Cost & pricing

Prepayment penalty

A prepayment penalty is a fee some lenders charge if you pay off a loan ahead of schedule.

A prepayment penalty exists because lenders earn their return through interest collected over time, and an early payoff cuts that interest short. The penalty recovers some of the lost yield. It can be structured a few ways: a flat fee, a percentage of the remaining balance, or a sliding scale that shrinks the longer you hold the loan. For example, a penalty might be 3 percent of the outstanding balance in year one, 2 percent in year two, and gone after that.
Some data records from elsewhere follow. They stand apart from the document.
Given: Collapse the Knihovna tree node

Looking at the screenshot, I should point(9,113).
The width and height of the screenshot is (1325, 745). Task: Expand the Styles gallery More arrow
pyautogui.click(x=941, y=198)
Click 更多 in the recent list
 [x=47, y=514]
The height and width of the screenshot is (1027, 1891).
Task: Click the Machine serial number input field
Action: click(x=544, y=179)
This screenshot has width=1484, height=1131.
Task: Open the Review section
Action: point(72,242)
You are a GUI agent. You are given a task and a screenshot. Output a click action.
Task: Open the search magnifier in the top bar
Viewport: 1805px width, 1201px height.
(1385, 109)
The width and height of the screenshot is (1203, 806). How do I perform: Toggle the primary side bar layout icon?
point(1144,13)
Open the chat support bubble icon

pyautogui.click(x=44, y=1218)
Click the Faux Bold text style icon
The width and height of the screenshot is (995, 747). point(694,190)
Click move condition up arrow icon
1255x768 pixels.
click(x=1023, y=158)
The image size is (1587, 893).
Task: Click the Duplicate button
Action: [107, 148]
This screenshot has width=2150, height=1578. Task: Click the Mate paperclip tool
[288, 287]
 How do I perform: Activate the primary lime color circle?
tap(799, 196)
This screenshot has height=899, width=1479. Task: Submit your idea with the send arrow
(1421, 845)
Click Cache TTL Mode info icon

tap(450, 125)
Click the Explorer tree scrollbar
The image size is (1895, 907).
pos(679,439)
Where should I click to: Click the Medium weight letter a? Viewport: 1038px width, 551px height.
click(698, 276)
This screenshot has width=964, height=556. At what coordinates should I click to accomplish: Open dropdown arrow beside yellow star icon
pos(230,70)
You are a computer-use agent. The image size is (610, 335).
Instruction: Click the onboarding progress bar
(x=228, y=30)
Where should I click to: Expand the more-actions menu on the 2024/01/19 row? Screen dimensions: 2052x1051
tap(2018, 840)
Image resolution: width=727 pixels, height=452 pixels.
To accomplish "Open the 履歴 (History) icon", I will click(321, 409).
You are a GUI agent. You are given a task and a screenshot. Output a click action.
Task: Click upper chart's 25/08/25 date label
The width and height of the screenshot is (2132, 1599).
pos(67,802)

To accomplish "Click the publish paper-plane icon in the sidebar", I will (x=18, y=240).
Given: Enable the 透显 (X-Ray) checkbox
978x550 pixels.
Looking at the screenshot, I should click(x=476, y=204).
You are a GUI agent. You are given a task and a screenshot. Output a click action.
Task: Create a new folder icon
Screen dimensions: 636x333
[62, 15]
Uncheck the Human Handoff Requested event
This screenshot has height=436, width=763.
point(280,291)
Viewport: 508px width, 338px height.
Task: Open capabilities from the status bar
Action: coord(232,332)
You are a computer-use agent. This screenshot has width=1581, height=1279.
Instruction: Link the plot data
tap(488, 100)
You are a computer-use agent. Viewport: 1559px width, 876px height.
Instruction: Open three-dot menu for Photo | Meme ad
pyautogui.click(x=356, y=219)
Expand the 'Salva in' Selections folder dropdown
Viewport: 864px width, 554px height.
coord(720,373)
On a $40,000 balance, a 2 percent penalty would cost $800.

For a borrower, this clause shapes how much flexibility you really have. If you expect to refinance or pay off early from a cash windfall, a heavy prepayment penalty can wipe out the savings. Some products instead use interest that is fixed in total dollars regardless of payoff timing, which has a similar effect. Before signing, read how early payoff is treated and ask whether the loan has a soft penalty, a hard penalty, or none. A loan with no prepayment penalty gives you room to refinance into cheaper money later.

Common questions

How do I know if my loan has a prepayment penalty?

Check the loan agreement for a prepayment or early payoff clause. It will state whether a fee applies, how it is calculated, and whether it phases out over time.

Can I avoid a prepayment penalty?

Yes, by choosing a loan that does not carry one, or by holding the loan past the window where the penalty applies. Compare offers on this point if early payoff is part of your plan.